■ Prompt
According to the text below on adapting the WHO instruments, why did the investigators develop qualitative instruments such as focus group discussions and in-depth interviews? Answer in one to three sentences.
Segment Start: Text segment
To inform the development of these instruments we first mapped all eight standards and their specific criteria as defined by WHO.14 We added a ninth standard on cultural safety, defining specific criteria by reviewing: The National Safety and Quality Health Service Standards User Guide for Aboriginal and Torres Strait Islander Health; The Cultural Respect Framework 2016–2026 for Aboriginal and Torres Strait Islander health; and The Queensland Health Aboriginal and Torres Strait Islander Cultural Capability Framework 2010–2033. Criteria defined for this standard included: Organisational commitment to cultural safety and rights; Indigenous governance and leadership, including policies that enable this; meaningful participation of community; ensuring and supporting Indigenous workforce; ensuring a culturally welcoming environment; availability of cultural resources; and communication and service provision that is culturally sensitive.

Against the nine standards and criteria, we then mapped the specific items of the surveys and instruments defined by WHO.14–16 Two investigators (TR and PSA) then independently reviewed each item, removing those not considered relevant to Aboriginal and Torres Strait Islander adolescents in Australia (eg, items relating to the control of Malaria), using a comprehensive synthesis of population data as a reference.2 Where there were multiple items measuring the same construct, we reviewed and selected the most relevant item and instrument to measure the construct of interest with the aim of streamlining the instruments where possible and minimising respondent burden. This mapping was then used to draft instruments for this study. One key modification was that we developed qualitative instruments (focus group discussions (FGD) and in-depth interviews) reflecting the key concepts in the WHO surveys so as to gather formative data around needs and preferences of adolescents, community stakeholders and providers. This was because the WHO instruments have been developed for adolescents in low-income and middle-income settings and may not be sensitive to the specific needs of Indigenous adolescents. The data collection instruments were then reviewed by the investigator group and core members of the advisory group from Apunipima; prior to implementation in community these question guides will also be reviewed by advisory group members from community and adapted as necessary. These instruments developed are summarised in table 3 and shown in online supplemental appendix.
Segment End: Text segment
Segment Start: Source data
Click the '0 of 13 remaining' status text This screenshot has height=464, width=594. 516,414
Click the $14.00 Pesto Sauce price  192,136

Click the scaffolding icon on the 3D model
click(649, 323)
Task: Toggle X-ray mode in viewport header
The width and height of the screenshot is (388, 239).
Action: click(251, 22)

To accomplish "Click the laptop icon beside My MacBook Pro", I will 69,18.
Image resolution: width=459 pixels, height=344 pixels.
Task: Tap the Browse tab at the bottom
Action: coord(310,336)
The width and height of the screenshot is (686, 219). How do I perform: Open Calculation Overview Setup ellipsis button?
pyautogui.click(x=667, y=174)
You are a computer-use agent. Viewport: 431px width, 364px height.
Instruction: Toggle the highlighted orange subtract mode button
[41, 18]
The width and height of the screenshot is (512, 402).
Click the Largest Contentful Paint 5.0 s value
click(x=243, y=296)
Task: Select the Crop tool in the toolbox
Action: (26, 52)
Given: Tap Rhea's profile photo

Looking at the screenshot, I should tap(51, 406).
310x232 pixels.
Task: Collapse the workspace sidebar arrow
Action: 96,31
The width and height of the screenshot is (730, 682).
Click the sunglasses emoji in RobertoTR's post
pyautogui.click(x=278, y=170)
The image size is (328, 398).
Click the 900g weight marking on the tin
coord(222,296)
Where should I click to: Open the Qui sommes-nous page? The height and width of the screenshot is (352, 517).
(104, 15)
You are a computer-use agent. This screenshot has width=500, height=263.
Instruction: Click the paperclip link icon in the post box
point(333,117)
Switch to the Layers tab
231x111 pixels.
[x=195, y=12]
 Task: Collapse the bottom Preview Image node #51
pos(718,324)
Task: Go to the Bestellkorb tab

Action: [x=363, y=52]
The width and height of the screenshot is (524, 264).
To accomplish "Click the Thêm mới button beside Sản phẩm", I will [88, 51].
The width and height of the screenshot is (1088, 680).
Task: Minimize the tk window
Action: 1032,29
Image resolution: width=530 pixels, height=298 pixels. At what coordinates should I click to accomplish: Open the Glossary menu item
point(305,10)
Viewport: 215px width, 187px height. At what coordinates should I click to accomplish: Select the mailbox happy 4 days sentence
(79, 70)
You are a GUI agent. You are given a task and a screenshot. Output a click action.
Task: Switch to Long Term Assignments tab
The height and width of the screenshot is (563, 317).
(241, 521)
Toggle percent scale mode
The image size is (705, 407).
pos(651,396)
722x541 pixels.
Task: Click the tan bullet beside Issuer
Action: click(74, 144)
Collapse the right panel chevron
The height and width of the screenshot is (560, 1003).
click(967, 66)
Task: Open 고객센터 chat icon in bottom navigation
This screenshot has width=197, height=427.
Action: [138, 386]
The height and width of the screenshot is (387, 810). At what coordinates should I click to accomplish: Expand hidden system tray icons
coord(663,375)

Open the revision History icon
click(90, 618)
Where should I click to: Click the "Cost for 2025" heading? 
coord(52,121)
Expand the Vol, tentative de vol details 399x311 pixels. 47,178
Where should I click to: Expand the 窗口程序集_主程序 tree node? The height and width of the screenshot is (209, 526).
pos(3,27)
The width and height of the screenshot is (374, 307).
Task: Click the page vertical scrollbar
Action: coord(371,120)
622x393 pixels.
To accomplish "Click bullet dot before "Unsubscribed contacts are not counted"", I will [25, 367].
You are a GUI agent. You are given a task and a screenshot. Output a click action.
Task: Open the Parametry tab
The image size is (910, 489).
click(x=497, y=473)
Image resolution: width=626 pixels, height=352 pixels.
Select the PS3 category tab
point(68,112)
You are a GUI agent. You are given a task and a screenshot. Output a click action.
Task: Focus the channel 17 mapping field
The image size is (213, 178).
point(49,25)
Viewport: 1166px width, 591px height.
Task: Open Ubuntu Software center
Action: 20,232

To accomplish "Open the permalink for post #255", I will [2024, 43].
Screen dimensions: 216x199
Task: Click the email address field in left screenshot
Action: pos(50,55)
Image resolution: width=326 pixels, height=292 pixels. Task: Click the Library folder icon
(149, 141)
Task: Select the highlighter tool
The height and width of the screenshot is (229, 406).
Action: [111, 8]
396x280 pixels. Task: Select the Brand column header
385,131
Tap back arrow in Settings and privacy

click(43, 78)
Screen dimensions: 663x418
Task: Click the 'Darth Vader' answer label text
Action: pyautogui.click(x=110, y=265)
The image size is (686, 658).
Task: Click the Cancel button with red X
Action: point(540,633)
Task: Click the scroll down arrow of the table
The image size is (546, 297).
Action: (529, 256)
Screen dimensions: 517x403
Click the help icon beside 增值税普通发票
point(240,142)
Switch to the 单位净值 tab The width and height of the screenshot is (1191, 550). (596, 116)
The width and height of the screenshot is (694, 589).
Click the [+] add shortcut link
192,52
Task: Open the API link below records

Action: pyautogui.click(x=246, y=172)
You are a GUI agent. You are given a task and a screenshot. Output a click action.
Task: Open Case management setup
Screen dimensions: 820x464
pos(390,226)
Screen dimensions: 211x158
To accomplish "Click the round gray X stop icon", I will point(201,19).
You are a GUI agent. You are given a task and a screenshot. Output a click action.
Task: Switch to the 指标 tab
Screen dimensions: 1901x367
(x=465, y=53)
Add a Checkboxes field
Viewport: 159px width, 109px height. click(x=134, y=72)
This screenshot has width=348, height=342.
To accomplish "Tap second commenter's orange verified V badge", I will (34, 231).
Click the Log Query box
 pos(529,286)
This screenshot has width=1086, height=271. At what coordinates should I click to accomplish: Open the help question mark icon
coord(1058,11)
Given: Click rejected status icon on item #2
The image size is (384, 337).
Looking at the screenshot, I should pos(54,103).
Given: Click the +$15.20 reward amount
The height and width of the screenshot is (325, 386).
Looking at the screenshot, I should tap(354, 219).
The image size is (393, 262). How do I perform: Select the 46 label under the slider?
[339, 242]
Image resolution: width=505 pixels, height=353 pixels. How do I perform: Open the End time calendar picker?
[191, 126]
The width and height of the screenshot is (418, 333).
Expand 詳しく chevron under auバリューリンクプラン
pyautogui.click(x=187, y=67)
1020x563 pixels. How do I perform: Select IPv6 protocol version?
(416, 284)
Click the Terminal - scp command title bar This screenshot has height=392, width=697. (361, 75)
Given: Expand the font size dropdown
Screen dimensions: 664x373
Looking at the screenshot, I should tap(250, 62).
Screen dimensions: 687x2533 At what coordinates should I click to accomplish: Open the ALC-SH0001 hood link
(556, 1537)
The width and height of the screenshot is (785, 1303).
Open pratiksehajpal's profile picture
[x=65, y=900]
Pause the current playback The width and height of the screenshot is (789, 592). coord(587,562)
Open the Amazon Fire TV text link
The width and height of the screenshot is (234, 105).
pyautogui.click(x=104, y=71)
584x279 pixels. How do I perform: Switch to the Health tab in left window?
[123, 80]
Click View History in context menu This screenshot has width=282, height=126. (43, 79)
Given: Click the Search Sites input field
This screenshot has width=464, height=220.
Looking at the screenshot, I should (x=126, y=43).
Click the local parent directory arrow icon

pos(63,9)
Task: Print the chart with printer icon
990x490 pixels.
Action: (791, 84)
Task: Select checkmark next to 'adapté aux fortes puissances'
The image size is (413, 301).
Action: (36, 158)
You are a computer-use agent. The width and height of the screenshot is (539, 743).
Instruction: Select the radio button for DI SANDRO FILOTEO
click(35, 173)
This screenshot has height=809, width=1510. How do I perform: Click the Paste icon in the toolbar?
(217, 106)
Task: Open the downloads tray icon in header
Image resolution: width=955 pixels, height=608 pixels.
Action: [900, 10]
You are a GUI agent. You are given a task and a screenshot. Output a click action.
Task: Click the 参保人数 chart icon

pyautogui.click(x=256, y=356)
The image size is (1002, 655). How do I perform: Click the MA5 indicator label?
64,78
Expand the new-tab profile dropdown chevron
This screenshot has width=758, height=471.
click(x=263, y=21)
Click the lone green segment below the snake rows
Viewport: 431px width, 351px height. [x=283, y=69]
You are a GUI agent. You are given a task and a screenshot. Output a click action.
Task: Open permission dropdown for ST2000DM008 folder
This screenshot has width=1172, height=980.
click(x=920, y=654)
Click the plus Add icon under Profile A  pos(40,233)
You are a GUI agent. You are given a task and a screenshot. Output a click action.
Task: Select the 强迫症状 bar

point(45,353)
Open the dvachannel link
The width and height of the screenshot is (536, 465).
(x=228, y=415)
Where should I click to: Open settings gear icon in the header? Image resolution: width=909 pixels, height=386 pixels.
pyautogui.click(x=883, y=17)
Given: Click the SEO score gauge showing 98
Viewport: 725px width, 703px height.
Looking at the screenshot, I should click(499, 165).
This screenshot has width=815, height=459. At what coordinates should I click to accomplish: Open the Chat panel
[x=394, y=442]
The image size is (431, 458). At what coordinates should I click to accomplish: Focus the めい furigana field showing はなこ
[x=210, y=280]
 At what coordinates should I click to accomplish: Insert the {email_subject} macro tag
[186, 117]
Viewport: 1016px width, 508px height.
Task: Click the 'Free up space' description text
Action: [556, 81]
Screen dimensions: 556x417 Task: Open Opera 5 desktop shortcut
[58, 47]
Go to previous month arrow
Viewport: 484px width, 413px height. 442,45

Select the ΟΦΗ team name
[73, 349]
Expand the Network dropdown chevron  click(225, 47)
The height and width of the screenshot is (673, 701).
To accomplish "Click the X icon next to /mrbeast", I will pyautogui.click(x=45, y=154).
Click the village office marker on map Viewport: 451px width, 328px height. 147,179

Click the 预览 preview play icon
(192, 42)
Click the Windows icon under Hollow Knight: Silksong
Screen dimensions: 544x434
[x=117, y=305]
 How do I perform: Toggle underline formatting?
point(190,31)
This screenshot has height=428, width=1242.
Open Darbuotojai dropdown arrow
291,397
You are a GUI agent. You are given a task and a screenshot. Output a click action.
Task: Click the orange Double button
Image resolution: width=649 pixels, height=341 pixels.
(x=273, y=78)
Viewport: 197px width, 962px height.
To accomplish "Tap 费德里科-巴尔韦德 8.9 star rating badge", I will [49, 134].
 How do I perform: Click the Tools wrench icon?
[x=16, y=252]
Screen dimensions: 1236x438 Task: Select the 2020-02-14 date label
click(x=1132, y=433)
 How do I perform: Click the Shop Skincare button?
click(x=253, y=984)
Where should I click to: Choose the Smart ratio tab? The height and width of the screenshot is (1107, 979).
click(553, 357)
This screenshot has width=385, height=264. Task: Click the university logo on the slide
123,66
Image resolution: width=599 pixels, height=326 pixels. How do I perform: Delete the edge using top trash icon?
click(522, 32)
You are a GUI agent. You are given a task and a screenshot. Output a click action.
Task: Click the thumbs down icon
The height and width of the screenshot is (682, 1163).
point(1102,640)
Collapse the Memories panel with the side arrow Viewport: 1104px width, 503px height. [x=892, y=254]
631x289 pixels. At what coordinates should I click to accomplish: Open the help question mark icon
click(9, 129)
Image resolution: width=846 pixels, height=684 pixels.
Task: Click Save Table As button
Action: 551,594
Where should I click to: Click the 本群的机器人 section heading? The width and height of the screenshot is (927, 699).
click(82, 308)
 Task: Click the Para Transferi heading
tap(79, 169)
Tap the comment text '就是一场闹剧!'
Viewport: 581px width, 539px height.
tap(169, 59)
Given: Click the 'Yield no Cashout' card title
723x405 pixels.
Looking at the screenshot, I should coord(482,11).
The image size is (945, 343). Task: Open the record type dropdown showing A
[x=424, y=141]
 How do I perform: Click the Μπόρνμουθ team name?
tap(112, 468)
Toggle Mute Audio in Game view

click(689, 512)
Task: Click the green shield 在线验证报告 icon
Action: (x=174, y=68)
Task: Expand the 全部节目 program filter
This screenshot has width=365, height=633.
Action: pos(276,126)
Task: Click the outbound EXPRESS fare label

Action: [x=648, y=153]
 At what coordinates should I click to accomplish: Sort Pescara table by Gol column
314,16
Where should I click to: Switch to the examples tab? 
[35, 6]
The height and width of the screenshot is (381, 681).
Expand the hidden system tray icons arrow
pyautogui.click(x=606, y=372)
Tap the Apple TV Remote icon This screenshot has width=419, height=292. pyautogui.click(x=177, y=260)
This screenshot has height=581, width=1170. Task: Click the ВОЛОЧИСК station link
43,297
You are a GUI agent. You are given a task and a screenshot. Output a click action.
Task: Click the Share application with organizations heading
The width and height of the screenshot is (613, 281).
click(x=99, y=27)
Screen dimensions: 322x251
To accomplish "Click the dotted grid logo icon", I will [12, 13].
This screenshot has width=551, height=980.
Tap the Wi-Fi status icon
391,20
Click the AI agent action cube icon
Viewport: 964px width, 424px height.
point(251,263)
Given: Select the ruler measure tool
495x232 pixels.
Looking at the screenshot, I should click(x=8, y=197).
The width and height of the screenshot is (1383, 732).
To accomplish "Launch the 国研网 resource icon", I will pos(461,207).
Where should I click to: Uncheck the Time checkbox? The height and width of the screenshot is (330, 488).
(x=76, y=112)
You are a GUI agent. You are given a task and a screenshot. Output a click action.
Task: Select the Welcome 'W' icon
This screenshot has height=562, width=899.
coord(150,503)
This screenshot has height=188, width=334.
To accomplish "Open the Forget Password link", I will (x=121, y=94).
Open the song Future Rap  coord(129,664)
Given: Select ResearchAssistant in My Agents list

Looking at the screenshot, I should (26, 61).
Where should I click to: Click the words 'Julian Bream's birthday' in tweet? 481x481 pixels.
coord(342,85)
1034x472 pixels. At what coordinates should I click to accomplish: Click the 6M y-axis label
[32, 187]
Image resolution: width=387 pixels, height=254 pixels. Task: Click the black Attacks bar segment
Segment End: Source data
■ Response area
The WHO instruments were developed for adolescents in low-income and middle-income settings and may not be sensitive to the specific needs of Indigenous adolescents. The investigators therefore developed qualitative instruments that reflect the key concepts in the WHO surveys. These instruments gather formative data on the needs and preferences of adolescents, community stakeholders and providers.